Novelist Jill McCroskey Coupe is fascinated by unconventional relationships. In her 2016 debut novel, True Stories at the Smoky View, she writes about an unlikely friendship between an older woman and a ten-year-old child, both of whom are struggling to come to terms with death and abandonment. Beginning with Cannonballs, McCroskey Coupe’s second novel, revisits this concept of friendship as a complicated locus of relational politics. In this novel, she examines how racial inequality can upset the power balance in friendships to disastrous consequences, but she never entirely closes off the possibility for connection.

The novel opens in Knoxville, Tennessee, in the year 1951, during the final decades of the Jim Crow South. A wealthy white family has employed a black caretaker, a young mother named Sophie, to watch over their newborn daughter, Gail. Sophie has a daughter of her own, named Hanna, who spends her early years living in the white family’s home with her mother as a result of complications at their own home. Gail and Hanna are inseparable in these early years, but they begin to grow apart as they age, and their distinctive racial and social identities sever their connective tissue. Hanna and her mother eventually move away and the girls lose touch, until Gail reaches out many years later in an effort to reconnect with her childhood companion. Thus begins a relationship that proceeds in fits and starts into adulthood.

The novel is a series of vignettes, tracing a majority of the life cycle of Hanna and Gail’s relationship. McCroskey Coupe chooses to highlight the pivotal moments in their individual lives and in their relationship, allowing readers to fill in the details of the intervening years. The novel includes the perspectives of both Hanna and Gail, as well as both of their mothers. These multiple viewpoints on the same situation add layers to the narrative and provide multiple access points for readers.

The novel is in many ways about misunderstanding. Despite their shared early childhood, there is a distinct difference between Hanna and Gail’s memories of their relationship dynamic. The novel picks back up during the girls’ college years: Gail is working as a waitress in a nightclub to help with college expenses, when she finds that Hanna is doing the same at a nightclub in DC. Gail decides to drive up to DC to surprise Hanna, and remarks to her travelling companion, “’In a way we’ve been leading parallel lives,’” to which her companion replies, “‘Parallel lives would never meet.’” This simple turn of phrase captures the fraught dynamic between the two girls, who superficially seem to be travelling parallel paths, but are living in entirely disparate realities.

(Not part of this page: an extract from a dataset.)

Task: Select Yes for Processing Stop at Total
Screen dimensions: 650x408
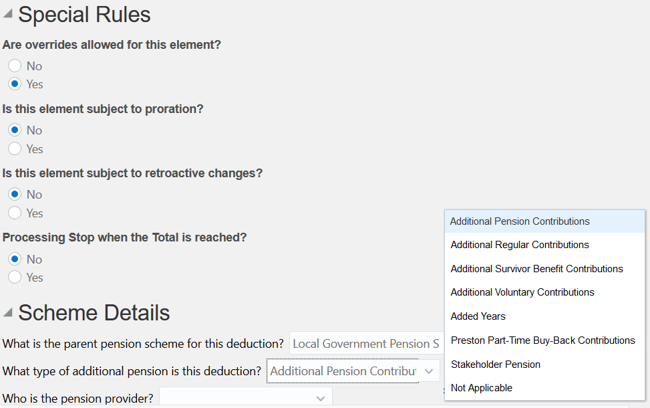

After this meeting, the girls maintain minimal connection, until Gail reenters Hanna’s life in a time of great personal strife for Hanna. The traumas she experiences alienate Hanna from her friend, and also force her to question her place in the world. Gail makes it her duty to offer Hanna support, despite Hanna’s insistence that Gail’s privilege hinders her ability to offer advice. It also becomes clear that Gail saw their early friendship through a more idyllic lens, believing them to be akin to sisters. Hanna offers her version of events, “’Mama and I lived down in your crappy basement,’…’Did you know who ironed your sheets and made your bed and cleaned your toilet?’…’Washed and ironed your clothes? Or were you oblivious to all that, too?’” Gail is eager to present herself as an ally to Hanna, but has trouble understanding her role in Hanna’s lifelong struggle with inclusion. Hanna is conscious of all of her friend’s implicit biases and misguided efforts to connect, and it creates a distance between the two women that lasts into adulthood.

Ironically, it seems that Gail and Hanna are united in their struggle to belong, as both women feel alienated in the areas that they occupy. Hanna feels unwelcome in white spaces, while Gail struggles socially throughout her youth to connect with other children from wealthy white families. Both girls carry this anxiety into their adulthood, straining to make connections and form meaningful bonds.

These undercurrents of unease are not only present in the novel’s plot, but also present in its prose. McCroskey Coupe employs short sentences that pack a punch, rather than using flowery language or surreptitious explanation to unnecessarily dramatize the plot. This style feels firmly planted in the tradition of Southern writers like Flannery O’Connor and Harper Lee, who favor a more straightforward prose style and unsentimental approach, letting anxiety brew under the surface. The novel’s pared down dialogue also appropriately captures each character’s anxiety toward communication and connection, giving the reader a sense that there is always something beneath their words that they are not comfortable sharing. In one of their later disagreements, Hanna pleads, “Oh, Gail. For once in your life, could you please, please just let me be?” This simple question actually has a great deal lying below its surface: issues of race, identity, and relational politics. There are a number of analogous lines in the novel that carry similar heft in such a concise package, all of them underlining each character’s frequent inability to say what is really on their mind.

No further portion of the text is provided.